Prior to the invention of computers, or the internet, a person could be convicted of a crime without the world knowing about it. George W. Bush did his best to sweep his 1976 DUI under the rug. But today, in Washington State, every police record is available to the public under the Public Records Act. The same is true for court and arrest records. It is getting increasingly difficult to keep an arrest hidden, regardless of the final outcome of the case. So what can a person do to pull a George W. Bush and try to hide a DUI arrest? To answer this question, we must first look at where background check companies, and the public in general, get their information from.

In Washington State, the Washington State Patrol (WSP) maintains the official publicly available database of arrest and conviction records, the Washington Access to Criminal History (WATCH). For $10, anyone can run anyone else’s name in the database. Generally, if a person is arrested, booked in jail, and finger printed, there is going to be an entry for the arrest in the WATCH database. So even if it takes the prosecutor several months to file charges against the person, the record of arrest will still be available to the public shortly after the arrest. This is true even if the prosecutor decides to never file charges (for at least the first 12 months after the arrest). Once you are convicted (or acquitted) of the offense, the WATCH database will be updated with that information.

In some situations, the law allows you to vacate an arrest and conviction records from the WATCH database. And some folks who are arrested get lucky, and never have their arrest and conviction entered into WATCH (possibly because they never spent any time in jail on the offense). However, employers will probably utilize a private background check
company rather than just run a WATCH report. Typically, these companies not only pull data from WATCH, but also the court’s own Judicial Information System (JIS). So even if you are lucky enough to avoid a record in WATCH, chances are the case information will be available on JIS, and therefore, appear on a background check. The JIS record will show what charge was originally filed, and what the final outcome of the case was. So if the prosecutor completely overcharges a criminal case, and it ends up being resolved with an infraction (like a speeding ticket), all of that information will be available on JIS and therefore, on a background check. Even if a person’s charge is dismissed, it will not be too difficult for the world to find out what the person was originally charged with.

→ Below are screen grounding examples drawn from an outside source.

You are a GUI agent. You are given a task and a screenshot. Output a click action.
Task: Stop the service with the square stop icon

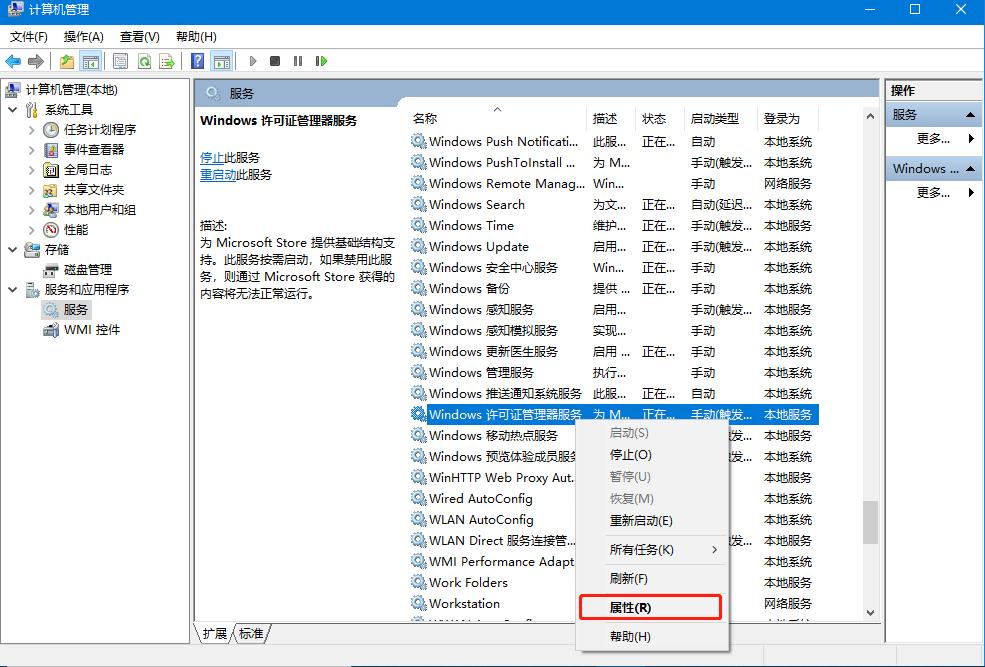pyautogui.click(x=276, y=61)
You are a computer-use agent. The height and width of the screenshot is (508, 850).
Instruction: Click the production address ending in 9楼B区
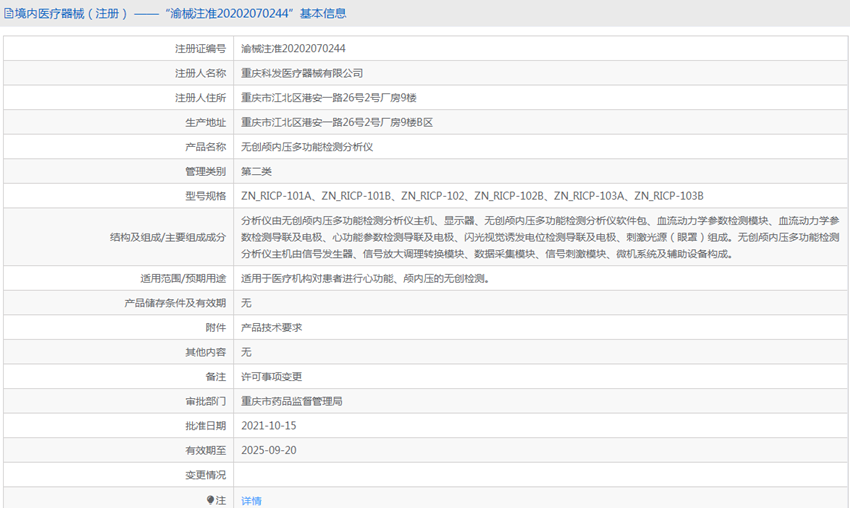(336, 122)
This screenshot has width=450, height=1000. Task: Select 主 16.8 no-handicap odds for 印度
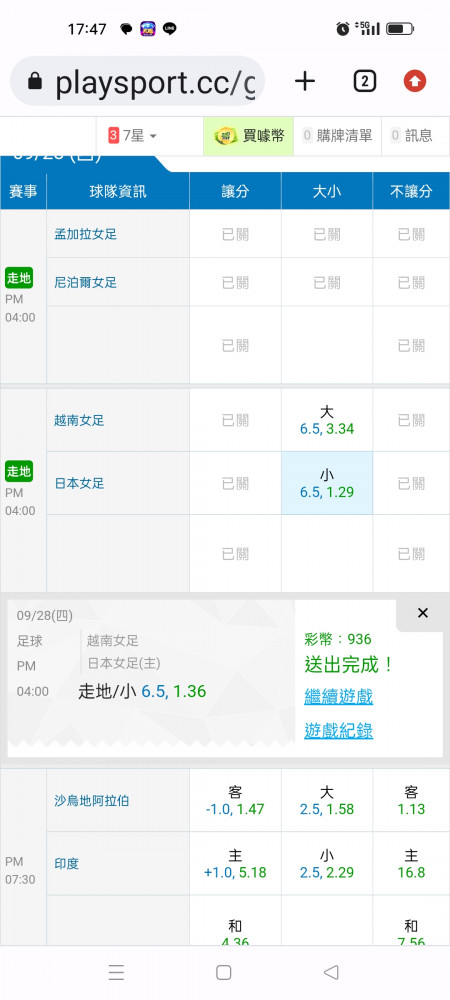pyautogui.click(x=411, y=864)
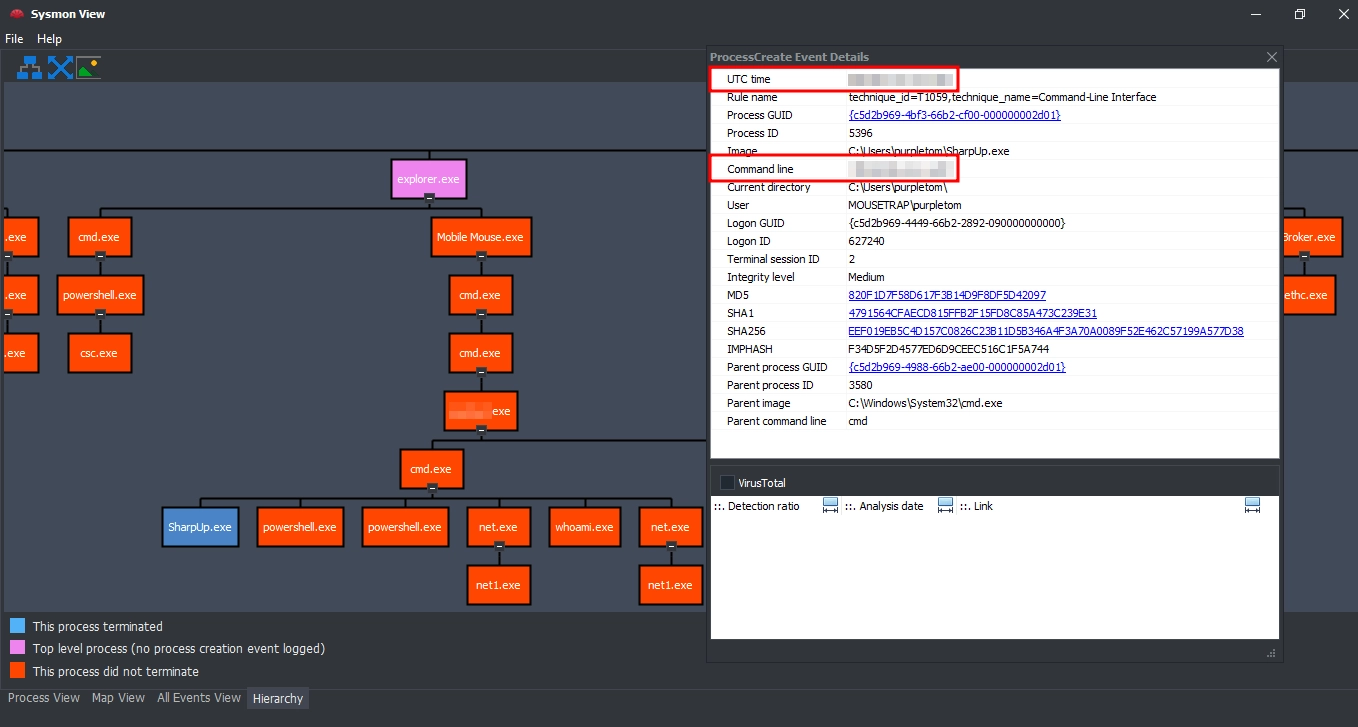Click the blue expand-arrows fit view icon
This screenshot has width=1358, height=727.
point(60,68)
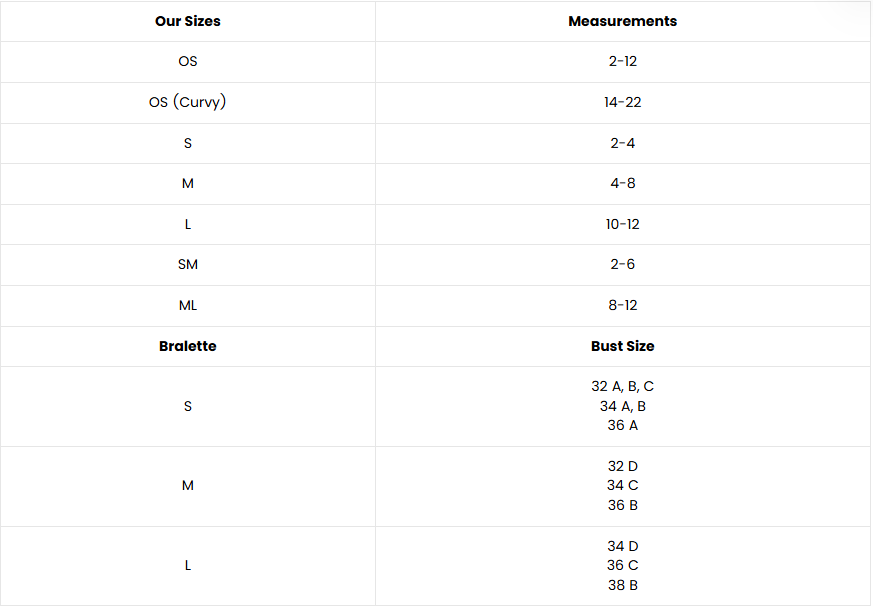Viewport: 873px width, 609px height.
Task: Click the 2-6 measurement cell
Action: click(x=622, y=264)
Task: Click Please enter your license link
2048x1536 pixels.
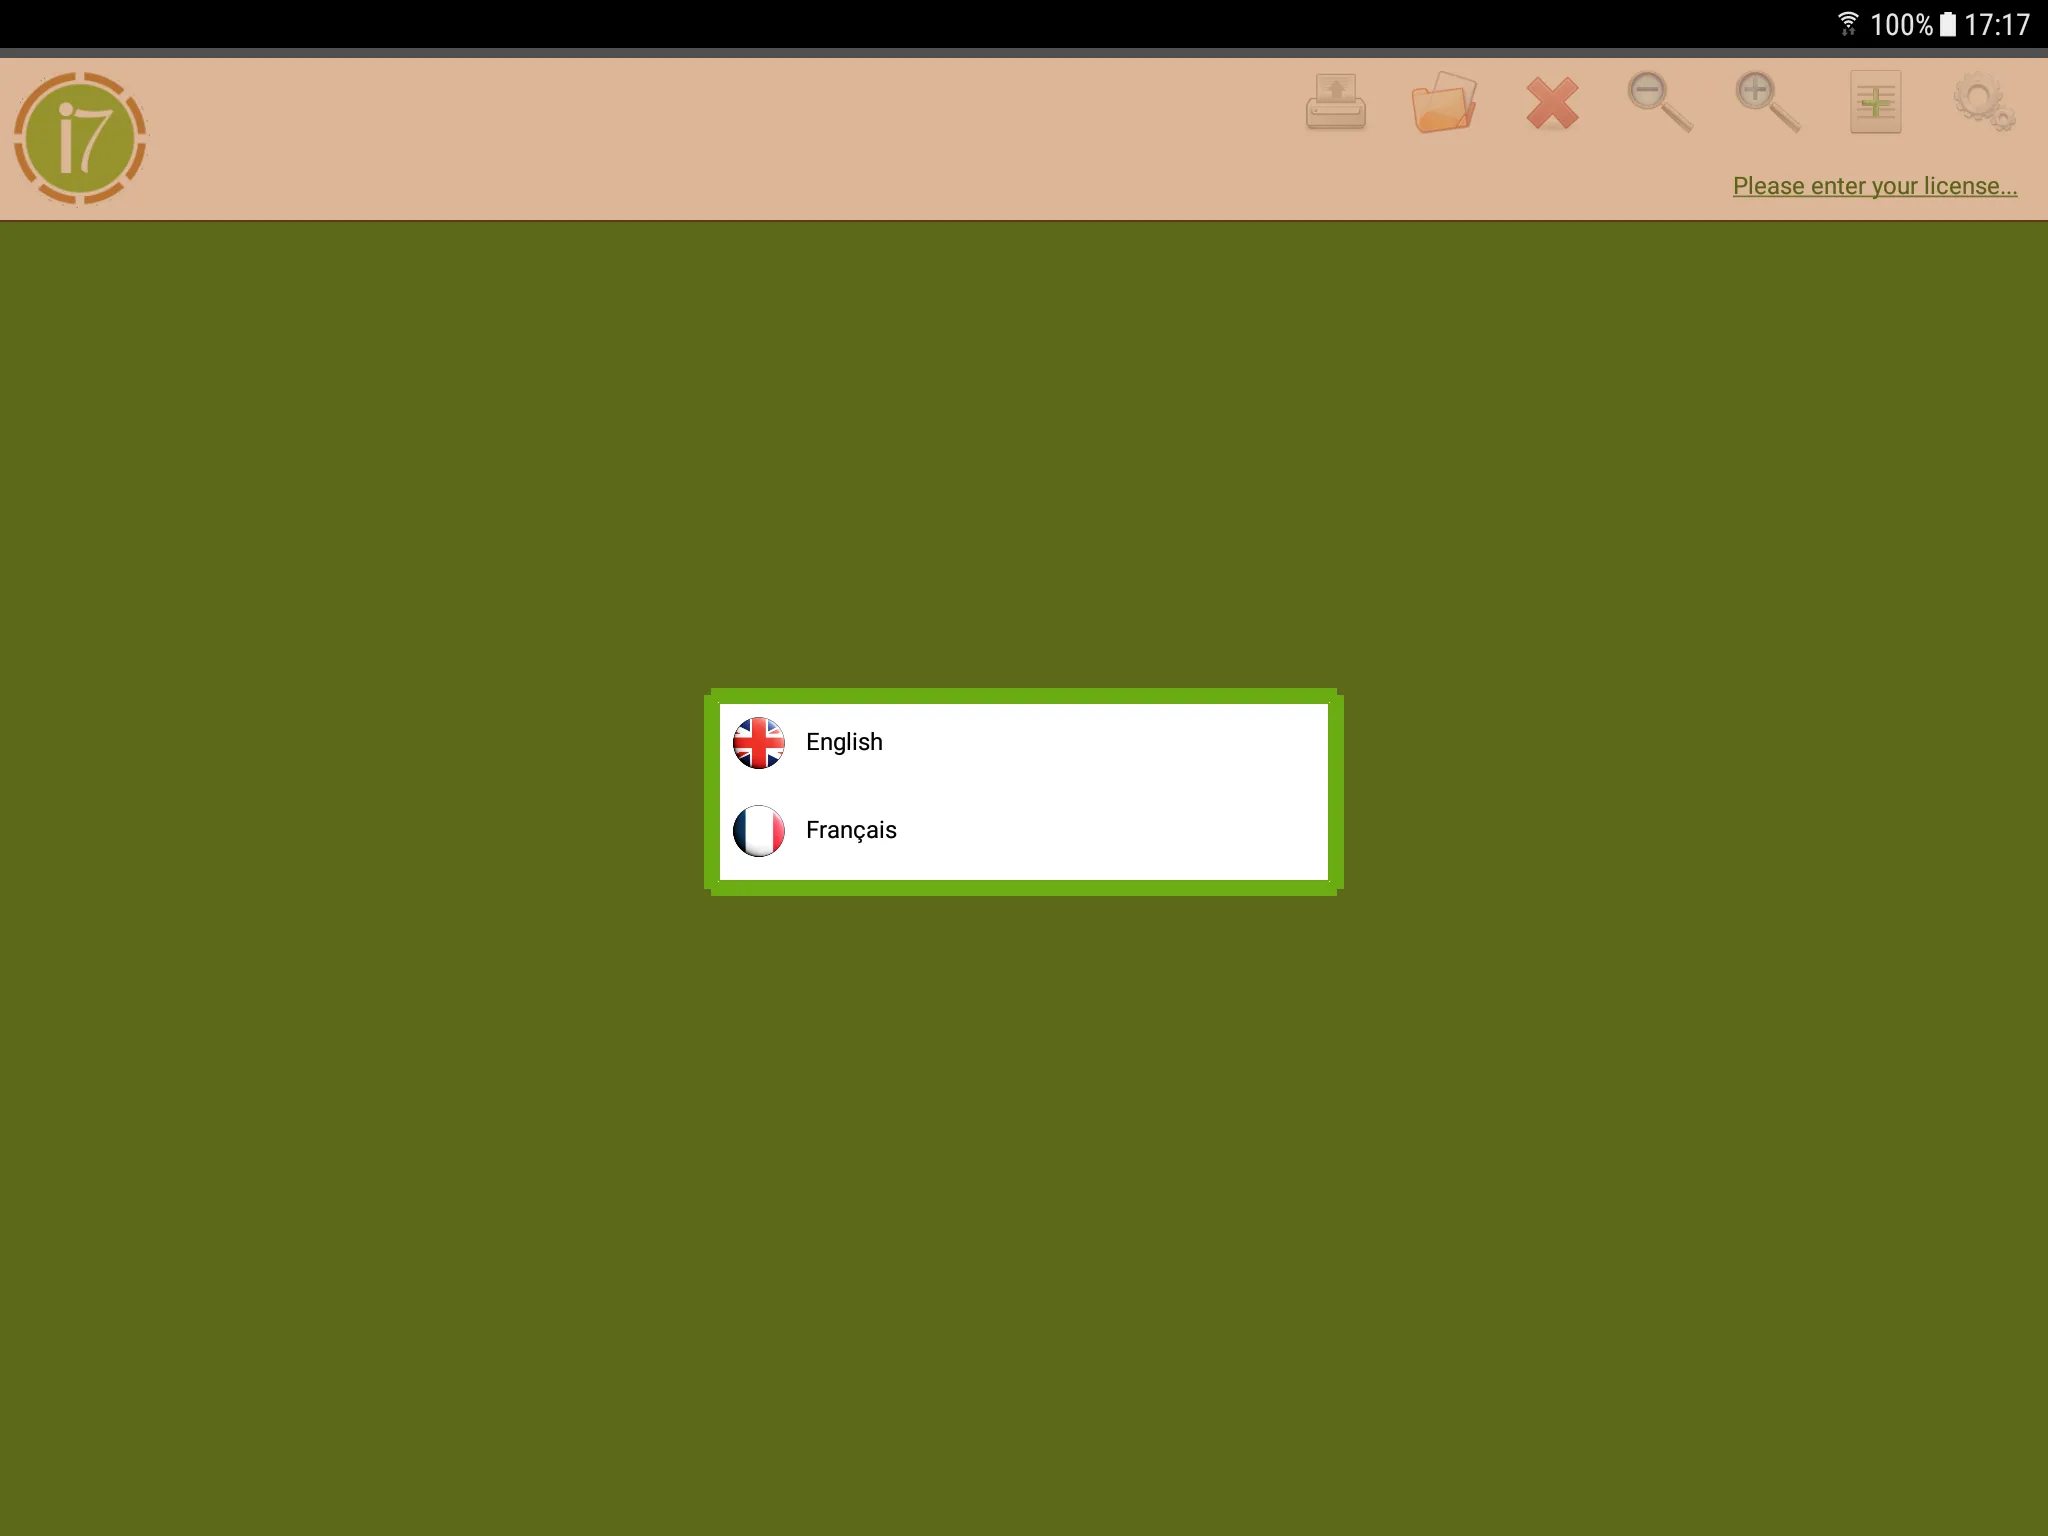Action: click(x=1874, y=186)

Washington’s current laws are not set up to address this predicament. Under Washington law, in certain situations, one can vacate an offense, which legally dismisses the offense. The court then orders the WSP to delete the record of the offense from WATCH. But, if the
background check company is relying on both JIS and WATCH for their information, that only solves half the problem. So even after the record is deleted from WATCH, it may still appear on background checks. Information cannot be deleted from JIS, so the only way to “hide” the information on JIS is to seal the court file, which is only allowed in very specific situations. In reality, once information makes it into these databases, it is very difficult to ever get the information out of the database.

If a person thinks there is incorrect information on a background check that has prevented them from receiving employment, there may be potential recourse under the Fair Credit Reporting Act (FCRA). While the FCRA does not apply to all background checks, if the FCRA does apply, that person is granted certain rights under the FCRA. Consult an attorney to determine if the FCRA applies to a particular case.